Like many face-to-face interpreters, I’ve been a storyteller my whole life. I would make up stories for other kids in playgroups, shops, the waiting room at dentist’s office… wherever I could really. My mother called it a “flair for the dramatic”, but really I was just story-telling. I had no idea where it would lead me.
The first real ‘talk’ I ever gave was during a zoo internship in the US. I was 17. I had to tell about 200 people about Bengal tigers whilst throwing balls of raw meat over a fence. With shaking hands and a cracking voice, I began by asking the audience to give me their best tiger impression. I didn’t have a name for what I was doing. I didn’t know what an ‘engagement strategy’ was, but nevertheless, I was trying to connect with people. I’d like to lie and say my first talk was confident and polished but really, how many of us can say our first presentation was perfect? The people training me were animal experts who happened to talk to people… I didn’t know it at the time, but I wanted to be the reverse; a people expert who happened to talk about animals.
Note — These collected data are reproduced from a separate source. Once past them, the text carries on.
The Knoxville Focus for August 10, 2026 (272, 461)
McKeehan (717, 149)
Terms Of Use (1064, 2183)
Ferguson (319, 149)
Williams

When I worked as the Volunteer Coordinator for a wildlife NGO in Guatemala, part of my job was to show volunteers around on their first day. I’d end up giving these tours five or six times a week for over a year. It just wasn’t in my nature to only say “there’s the kitchen, this is the vet clinic, that is the education centre…”. No, each place we stopped had a story; about how the kitchen dog, Stinky, lost his eye; or how we give the birds swinging perches to mimic the wind; or the eccentric Dutchman who donated our surgical equipment. I presented in this style somewhat selfishly to break up the monotony of giving tours everyday, however, when I would over-hear the volunteers chatting in the kitchen or Skyping at the internet cafe, they’d be telling the stories. The stories made the centre memorable. They made the volunteers want to return and tell other people. It’s the stories that stuck. I wasn’t being paid for my communication skills, and yet looking back, that might have been the most important part of my job.
This character trait would follow me through lots of various jobs over the years. Even though subconsciously, through trial and error, I was honing these face-to-face interactions, I didn’t think of it as a skill. I didn’t realize that there was so much thought and theory behind it, that there were tools I could use to learn and grow, or that there was a community of other people who loved engaging too. In fact, it is only in the past year that I really had a name for it; interpretation.
As I began to peek behind the curtain of interpretation, it felt like an alien world and a home-coming at the same time. The idea that everything is a story, that anything could be a way of engaging, from a playground to a presentation, it was the start of a new way of thinking in my mind. And suddenly, I saw it everywhere! (My partner tells me he can’t take me on vacation anymore because I am always pointing these things out- I’m sure many of you feel this way as well!)
The world of interpretation changed the way I valued myself. I am an interpreter, but I didn’t always know that. Interpretation is a craft and a career and I am grateful for this close-knit community for welcoming a newbie interpreter like myself into your world!